Reading passage =
━━━

I was disassembling and experimenting with my JIT codegen and while doing so, I wrote an incorrect implementation of the sqrt operation. The other backends would protect against negative inputs by setting the output to zero, while the JIT implementation did not. This led to sqrt(negative number) evaluating to NaN, which propagated across the entire expression tree and set entire channels to NaN. I had corrupted the data for certain channels because of this.

The correct backends used sqrt(x).max(0.0); IEEE 754-2008 defines max(NaN, x) = x, so the NaN that sqrt produces for negative inputs gets silently swallowed and replaced with zero. The JIT was missing this call entirely.

Before I figured that there was an issue with my implementation, I looked into cranelift’s floating point inaccuracies, wondering whether the compiler was screwing me over, as any well-adjusted individual with a normal-sized ego would. It didn’t take long to realise that I was incorrect in my assumption that cranelift was wrong, but I wasn't incorrect in thinking that heterogeneous compilers and hardware can introduce numerical inconsistencies.

The Research I Did

IEEE 754 mandates that certain operations return the closest representable floating point value to the infinite-precision result; this is called correct rounding and most compilers adhere to this. This mandate doesn't extend to transcendental functions (like ln(), acos()). Rust doesn't guarantee deterministic output for such functions because it defers the math to the machine's libm. I had been consistent by luck as my backends always used the libm on my machine, while on someone else's machine, the same image could look different.

━━━

Entries shown =
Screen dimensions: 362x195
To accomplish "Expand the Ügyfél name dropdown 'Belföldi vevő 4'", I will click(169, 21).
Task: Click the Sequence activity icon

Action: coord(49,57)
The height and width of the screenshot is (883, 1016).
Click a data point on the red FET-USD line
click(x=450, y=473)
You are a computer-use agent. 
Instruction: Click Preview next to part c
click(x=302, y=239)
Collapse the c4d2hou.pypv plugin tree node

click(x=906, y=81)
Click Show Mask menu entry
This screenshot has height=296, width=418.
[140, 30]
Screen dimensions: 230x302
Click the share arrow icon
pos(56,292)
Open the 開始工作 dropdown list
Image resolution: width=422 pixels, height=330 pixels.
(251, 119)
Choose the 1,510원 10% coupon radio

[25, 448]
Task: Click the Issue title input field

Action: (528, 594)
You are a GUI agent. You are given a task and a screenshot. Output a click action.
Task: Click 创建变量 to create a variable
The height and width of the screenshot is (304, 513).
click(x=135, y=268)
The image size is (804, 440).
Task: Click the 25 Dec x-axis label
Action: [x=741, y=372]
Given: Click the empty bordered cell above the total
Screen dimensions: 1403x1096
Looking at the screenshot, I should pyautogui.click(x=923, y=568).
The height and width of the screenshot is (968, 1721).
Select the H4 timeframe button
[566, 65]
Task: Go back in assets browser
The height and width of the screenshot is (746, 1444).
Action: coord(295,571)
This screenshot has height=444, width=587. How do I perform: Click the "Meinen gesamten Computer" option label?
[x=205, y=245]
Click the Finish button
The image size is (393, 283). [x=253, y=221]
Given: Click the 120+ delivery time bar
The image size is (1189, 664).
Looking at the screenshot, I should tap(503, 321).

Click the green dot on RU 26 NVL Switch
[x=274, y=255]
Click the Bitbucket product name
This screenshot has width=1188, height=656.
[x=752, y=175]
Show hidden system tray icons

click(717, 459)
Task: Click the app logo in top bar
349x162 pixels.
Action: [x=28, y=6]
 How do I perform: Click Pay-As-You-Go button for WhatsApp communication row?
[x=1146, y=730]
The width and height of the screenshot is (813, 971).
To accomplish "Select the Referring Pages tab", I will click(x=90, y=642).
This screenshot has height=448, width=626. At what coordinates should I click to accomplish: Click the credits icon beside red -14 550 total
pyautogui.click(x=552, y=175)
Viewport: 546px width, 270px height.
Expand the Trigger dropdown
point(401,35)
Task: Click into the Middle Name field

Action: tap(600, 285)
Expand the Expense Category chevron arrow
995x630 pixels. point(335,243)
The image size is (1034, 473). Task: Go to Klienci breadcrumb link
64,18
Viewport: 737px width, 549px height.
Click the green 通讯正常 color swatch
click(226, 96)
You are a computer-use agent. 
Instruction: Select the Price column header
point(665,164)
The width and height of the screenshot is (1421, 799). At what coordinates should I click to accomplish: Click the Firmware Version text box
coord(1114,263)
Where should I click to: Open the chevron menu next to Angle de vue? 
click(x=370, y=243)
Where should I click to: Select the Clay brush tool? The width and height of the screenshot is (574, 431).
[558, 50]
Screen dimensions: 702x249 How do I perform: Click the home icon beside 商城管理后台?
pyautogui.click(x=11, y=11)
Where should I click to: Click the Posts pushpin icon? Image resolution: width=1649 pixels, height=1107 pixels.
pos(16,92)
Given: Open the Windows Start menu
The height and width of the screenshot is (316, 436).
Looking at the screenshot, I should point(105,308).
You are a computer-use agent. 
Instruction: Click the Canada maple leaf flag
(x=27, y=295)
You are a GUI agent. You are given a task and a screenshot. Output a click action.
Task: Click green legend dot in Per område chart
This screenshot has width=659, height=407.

━━━

To do =
Pick up the write-up on the JIT sqrt bug and floating-point consistency after its last sentence, and carry it on in the same first-person voice.

Task output =
Metal enables fast math by default! I read about it in a WebGPU thread where the author faced errors of several thousand percent. Metal makes no promise of respecting numerical consistency because they expect programmers to use GPUs for faster math, not correct math. The solution would have been to write custom kernels for f32, which requires f64 to store intermediate values. Unfortunately, Metal does not have native f64 (Heading 2.1 Scalar Data Types), which would mean I would have had to resort to software-emulated f64, which is extremely slow. The Metal backend for my system makes no correctness guarantees, and just warns that the math might look different from the CPU implementations.

Painfully aware

The libm inconsistency problem has a solution: CORE-MATH. It is a library of math functions with correct rounding implementations of an extended set of floating point math operations. The CPU implementations for my system package the CORE-MATH library and link against it when building the binary. It means that my CPU binaries ship with their own math, and require a C compiler to be present on the target machine, which is ubiquitous enough.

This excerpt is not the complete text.